= William Maltby =

English bibliographer and librarian

William Maltby (1763–1854) was an English solicitor, librarian and bibliographer, known also as a close friend of the poet Samuel Rogers.

==Early life==
Born in London on 17 January 1763, he was youngest of the ten children of Brough Maltby, a wholesale draper, of Mansion House Street, and his wife Ann Dyer; Edward Maltby the bishop was a first cousin, as was the journalist John Dyer Collier, father of John Payne Collier. He was educated at the school of the Rev. James Pickbourne in Hackney, where he formed his life-long acquaintance with Samuel Rogers, a fellow-pupil.

==Legal career==
Maltby went on to study at Gonville and Caius College, Cambridge, but as a Dissenter, did not take a degree. He practised law as a solicitor for at time with his elder brother, Rowland Maltby, who had been clerk to the Fishmongers' Company. On 23 June 1787 he was called to the bar at Gray's Inn.

Rowland Maltby was a witness in 1809 for the parliamentary investigation into the affair of Mary Anne Clarke, supposed as a royal mistress to have sold army commissions. On 13 February he revealed the involvement of Russell Manners, a former Member of Parliament: he and Manners had married sisters.

==Librarian==
After the death of Richard Porson in 1808, William Maltby succeeded him as principal librarian of the London Institution on 1 February 1809; its library had been founded in 1806, and Maltby had William Upcott as assistant. He started a programme of expansion, and by 1811 there were 12,000 books. He twice moved the books within London—in 1811 from Sir Robert Clayton's house in the Old Jewry to King's Arms Yard, Coleman Street, and in 1818 to 11 Finsbury Circus.

In 1834 Maltby was superannuated from active duty, when Upcott was asked to resign, but kept the use of his apartments. In 1841 he was left money in trust by Louisa Maltby, Rowland's widow.

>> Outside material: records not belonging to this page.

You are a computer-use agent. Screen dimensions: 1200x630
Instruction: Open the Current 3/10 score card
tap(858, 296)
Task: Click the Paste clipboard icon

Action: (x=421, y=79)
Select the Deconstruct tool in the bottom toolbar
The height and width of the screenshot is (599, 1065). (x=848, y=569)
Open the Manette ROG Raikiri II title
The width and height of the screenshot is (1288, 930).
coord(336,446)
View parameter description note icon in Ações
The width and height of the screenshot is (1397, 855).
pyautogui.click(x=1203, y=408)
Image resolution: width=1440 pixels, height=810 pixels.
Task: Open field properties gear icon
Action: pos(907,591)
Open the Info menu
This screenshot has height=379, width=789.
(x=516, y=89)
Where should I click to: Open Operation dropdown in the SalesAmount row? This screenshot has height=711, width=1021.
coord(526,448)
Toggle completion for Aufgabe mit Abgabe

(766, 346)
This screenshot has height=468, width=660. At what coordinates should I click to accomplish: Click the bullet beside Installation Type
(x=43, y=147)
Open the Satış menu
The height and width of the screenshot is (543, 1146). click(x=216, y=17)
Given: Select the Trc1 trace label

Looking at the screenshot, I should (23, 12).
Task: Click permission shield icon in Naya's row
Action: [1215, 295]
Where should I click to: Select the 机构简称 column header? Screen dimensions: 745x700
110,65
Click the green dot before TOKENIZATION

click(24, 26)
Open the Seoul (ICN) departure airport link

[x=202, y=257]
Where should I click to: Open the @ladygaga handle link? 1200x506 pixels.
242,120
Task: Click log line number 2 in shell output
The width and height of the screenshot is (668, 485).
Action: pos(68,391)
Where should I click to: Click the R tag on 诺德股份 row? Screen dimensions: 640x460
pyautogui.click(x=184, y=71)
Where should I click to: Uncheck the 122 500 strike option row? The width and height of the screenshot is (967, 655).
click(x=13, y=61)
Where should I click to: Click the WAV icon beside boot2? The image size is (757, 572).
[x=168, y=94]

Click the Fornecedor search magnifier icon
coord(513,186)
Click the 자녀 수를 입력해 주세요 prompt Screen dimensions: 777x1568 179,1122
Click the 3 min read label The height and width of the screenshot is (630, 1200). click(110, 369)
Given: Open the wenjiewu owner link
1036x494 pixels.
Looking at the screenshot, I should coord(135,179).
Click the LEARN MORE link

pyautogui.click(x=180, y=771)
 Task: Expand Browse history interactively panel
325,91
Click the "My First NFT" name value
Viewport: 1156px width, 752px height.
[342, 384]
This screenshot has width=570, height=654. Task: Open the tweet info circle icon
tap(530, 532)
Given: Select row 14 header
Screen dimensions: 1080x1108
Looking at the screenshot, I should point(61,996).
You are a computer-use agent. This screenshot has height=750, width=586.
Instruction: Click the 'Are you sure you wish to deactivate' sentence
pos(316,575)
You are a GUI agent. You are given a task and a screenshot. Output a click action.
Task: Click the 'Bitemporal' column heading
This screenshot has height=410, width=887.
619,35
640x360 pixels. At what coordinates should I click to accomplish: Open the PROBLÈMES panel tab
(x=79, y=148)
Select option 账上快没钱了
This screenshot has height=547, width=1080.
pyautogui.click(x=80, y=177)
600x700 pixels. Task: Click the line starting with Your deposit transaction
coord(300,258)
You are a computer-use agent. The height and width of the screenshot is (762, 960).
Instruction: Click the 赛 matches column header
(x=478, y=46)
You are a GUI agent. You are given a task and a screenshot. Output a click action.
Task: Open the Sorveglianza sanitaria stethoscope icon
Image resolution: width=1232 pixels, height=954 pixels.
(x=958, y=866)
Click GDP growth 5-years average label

Maltby died at the London Institution on 5 January 1854, and was buried at Norwood cemetery, where a tablet was erected to his memory by his old friend Rogers.

==Works==
Maltby took part in the compilation of the 1813 and 1835 London Institution library catalogues. He also contributed to Recollections of the Table Talk of Samuel Rogers (1866), by Alexander Dyce, an appendix Porsoniana.